I feel like I’m wasting my life in school. I wake up, go to school, come home, sleep, repeat. All I think about is leaving my town and go live my life with new people in new places. I want to travel more and learn from experience rather than textbooks that have nothing to do with real life situations. I am so sick of this town, too. There are 7 billion people in the world, so why do I have to be stuck here with the same ones who I don’t even fit in with? I have to be friends with them because there’s no one else. I used to be obsessed with the idea of getting into a good college, but now I don’t even want to go at all. I would rather fly somewhere new every week and learn that way than go through extra years of classes and tests and stress.

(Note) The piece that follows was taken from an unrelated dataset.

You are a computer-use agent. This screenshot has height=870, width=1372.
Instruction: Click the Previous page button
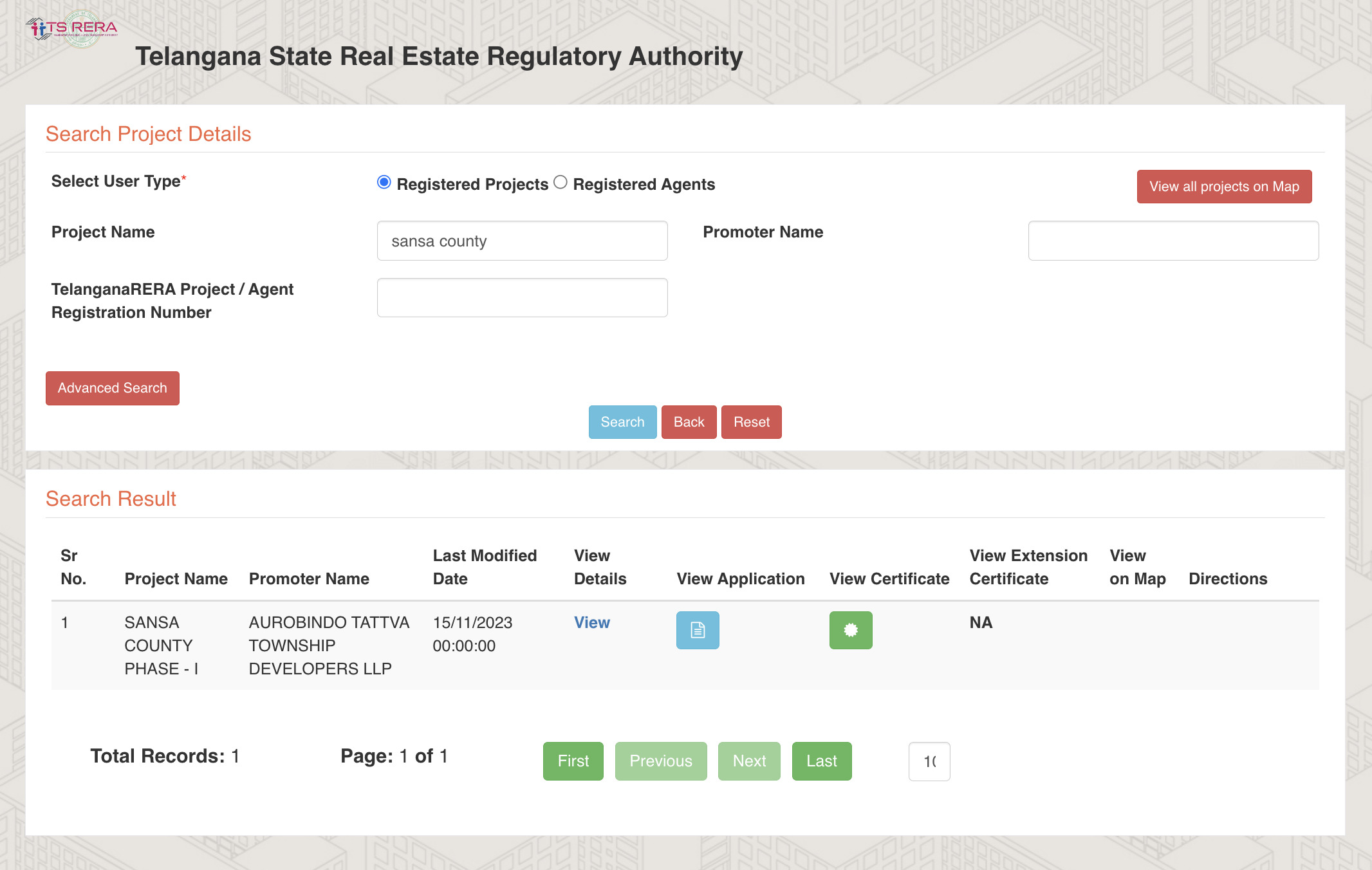[660, 761]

The only reason we all want to go to college is because people who don’t go are looked down upon. It might be hard to find a job, but if you really want something you can reach your goals. I don’t want to be a doctor or a teacher, I want to have a casual lifestyle and make enough money to support myself. I don’t want to go to college. Even in this economy it’s not impossible to get a job. Everybody stresses the fact that if you don’t go to college you’ll never make it. Many successful businessmen and artists started from the bottom and made it on their own.
I went to school my whole life, why would I want to spend my last young years and first independent ones in extra years of school? Wouldn’t I become a better person if I took the opportunity to expose myself to different people and cultures? Wouldn’t I find myself faster by experiencing life rather than trying to figure myself out stuck in one place? Is that even possible?